Provided passage:
Pensions

Good governance is worth its weight in gold

Pension scheme governance should not be viewed as a chore or even a tick box exercise – a message endorsed by all the pensions regulatory authorities. In fact, it should be approached with relish, recognising that what you are providing to your employees is potentially a significant contribution to their retirement welfare. If the governance process is performed openly instead of behind closed doors, the impact this may have on staff relations could be worth its weight in gold.

Pensions governance is quite like having your car serviced regularly. You may be reluctant in having to spend time and money on the required work and parts and hope that the outcome is no more than an oil change; but at the same time, you are grateful when something is discovered early and can be repaired before the issue becomes too serious. Well-run pension schemes may only require an ‘oil change’ now and again but sometimes parts may need tuning or even replacing. From a financial perspective, good governance resulting in early remedial action can often result in cost savings for example management time, which ultimately may have a demonstratively beneficial impact upon member outcomes.

Essentially, there are three main areas of governance. The standard and quality of the administration systems, the suitability and performance of the investment offerings and the quality of member communications. Having considered these areas, you should then ask and, in some cases, justify if the cost of providing them is generating value for money.

The governance question for each area is typically:

  • Are your admin systems sufficiently robust and capable of delivering good turnaround times?
  • Are the investment offerings a reflection of members’ appetite for risk and are the funds performing well?
  • Is the way you communicate to members hitting the mark?

All three questions could be answered in a very simplistic and superficial manner, but such an approach may not always uncover underlying issues suggesting all is not as it seems. Perhaps it needs a look under the bonnet.

Here is a small selection of warning signs that could warrant investigation.

Data listing:
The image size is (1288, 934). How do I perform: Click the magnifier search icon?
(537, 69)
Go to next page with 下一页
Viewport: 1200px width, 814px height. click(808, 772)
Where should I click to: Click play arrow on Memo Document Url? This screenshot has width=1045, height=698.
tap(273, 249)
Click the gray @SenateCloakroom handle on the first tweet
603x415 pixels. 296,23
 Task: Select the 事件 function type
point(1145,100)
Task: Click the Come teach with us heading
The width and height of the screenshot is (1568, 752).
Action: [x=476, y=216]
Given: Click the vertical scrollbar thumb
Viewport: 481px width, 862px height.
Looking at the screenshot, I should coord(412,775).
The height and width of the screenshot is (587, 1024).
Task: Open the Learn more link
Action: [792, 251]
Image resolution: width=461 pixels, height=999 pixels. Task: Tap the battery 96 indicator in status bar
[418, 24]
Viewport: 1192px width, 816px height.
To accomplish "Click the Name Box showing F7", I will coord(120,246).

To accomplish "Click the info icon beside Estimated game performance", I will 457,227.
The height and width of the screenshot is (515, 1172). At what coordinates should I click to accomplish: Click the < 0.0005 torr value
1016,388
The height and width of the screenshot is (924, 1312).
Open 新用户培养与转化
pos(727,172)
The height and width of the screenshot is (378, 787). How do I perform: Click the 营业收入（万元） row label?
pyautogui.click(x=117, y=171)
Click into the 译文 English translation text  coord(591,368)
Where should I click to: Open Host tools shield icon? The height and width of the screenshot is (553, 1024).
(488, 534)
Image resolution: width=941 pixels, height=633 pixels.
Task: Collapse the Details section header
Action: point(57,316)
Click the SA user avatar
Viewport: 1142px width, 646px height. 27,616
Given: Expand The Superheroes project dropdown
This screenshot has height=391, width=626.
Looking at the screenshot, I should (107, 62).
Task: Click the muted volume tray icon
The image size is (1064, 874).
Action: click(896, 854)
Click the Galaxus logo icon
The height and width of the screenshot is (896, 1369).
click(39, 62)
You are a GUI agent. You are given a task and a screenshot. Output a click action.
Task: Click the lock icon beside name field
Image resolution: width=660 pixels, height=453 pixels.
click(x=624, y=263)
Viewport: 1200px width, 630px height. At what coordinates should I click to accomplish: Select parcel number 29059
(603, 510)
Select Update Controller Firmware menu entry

Assignment: In the pensions governance passage, what are the three main areas of governance?

Task solution: The standard and quality of the administration systems, the suitability and performance of the investment offerings, and the quality of member communications.